DESCRIPTION OF THE TASK:
In this exercise, retype exactly and only the lines from the top of the entries below through the line that holds "Šentvid pri Stični, 1.6.", omitting pictures.

Records drawn from a dataset:
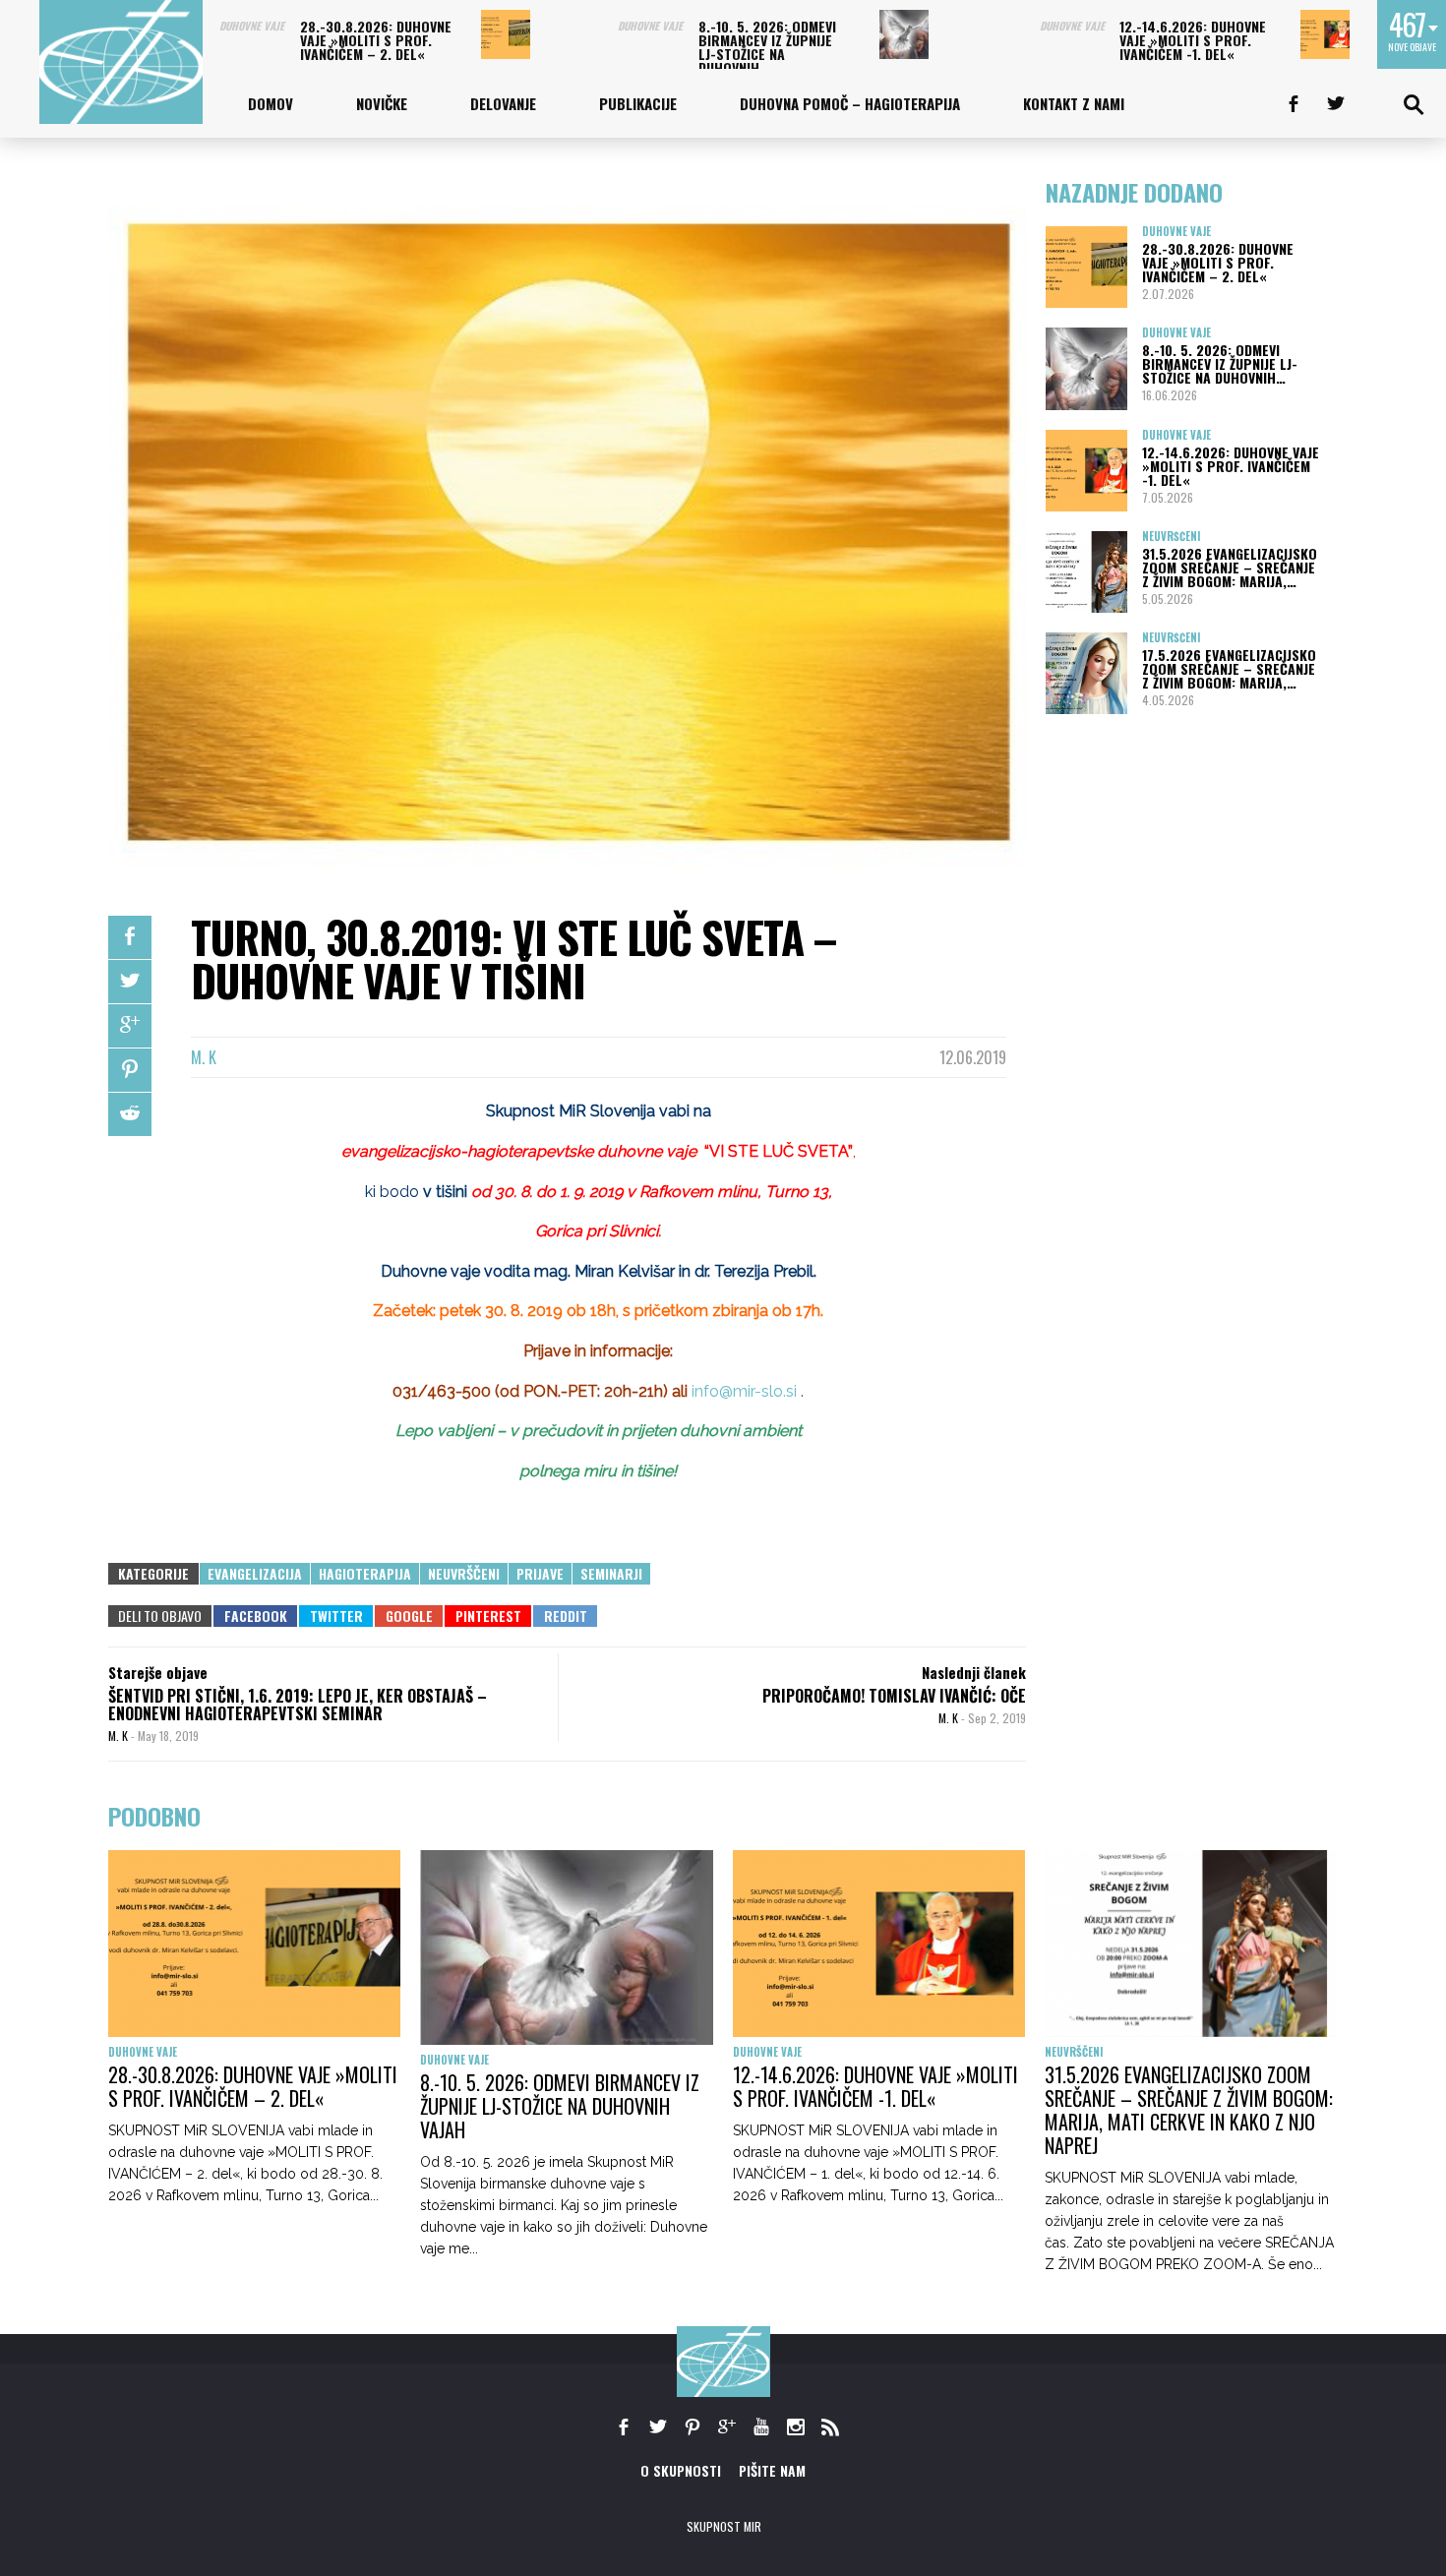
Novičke (381, 103)
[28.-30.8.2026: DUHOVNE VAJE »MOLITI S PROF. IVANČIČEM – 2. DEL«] (505, 34)
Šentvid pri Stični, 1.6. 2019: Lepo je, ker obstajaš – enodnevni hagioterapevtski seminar (297, 1704)
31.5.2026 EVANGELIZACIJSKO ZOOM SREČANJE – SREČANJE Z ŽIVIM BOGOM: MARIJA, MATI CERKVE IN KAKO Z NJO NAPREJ (1189, 2110)
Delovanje (503, 103)
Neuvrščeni (464, 1573)
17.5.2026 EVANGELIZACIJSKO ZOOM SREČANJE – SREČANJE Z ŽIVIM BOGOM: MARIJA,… (1229, 668)
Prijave (540, 1573)
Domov (270, 103)
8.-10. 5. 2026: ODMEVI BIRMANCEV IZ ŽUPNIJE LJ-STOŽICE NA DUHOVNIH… (767, 47)
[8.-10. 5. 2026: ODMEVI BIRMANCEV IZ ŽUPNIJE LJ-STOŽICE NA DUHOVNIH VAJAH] (904, 34)
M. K (203, 1057)
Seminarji (611, 1573)
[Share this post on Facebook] (129, 937)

OUTPUT FOR THIS TASK:
Novičke (381, 103)
[28.-30.8.2026: DUHOVNE VAJE »MOLITI S PROF. IVANČIČEM – 2. DEL«] (505, 34)
Šentvid pri Stični, 1.6. 2019: Lepo je, ker obstajaš – enodnevni hagioterapevtski seminar (297, 1704)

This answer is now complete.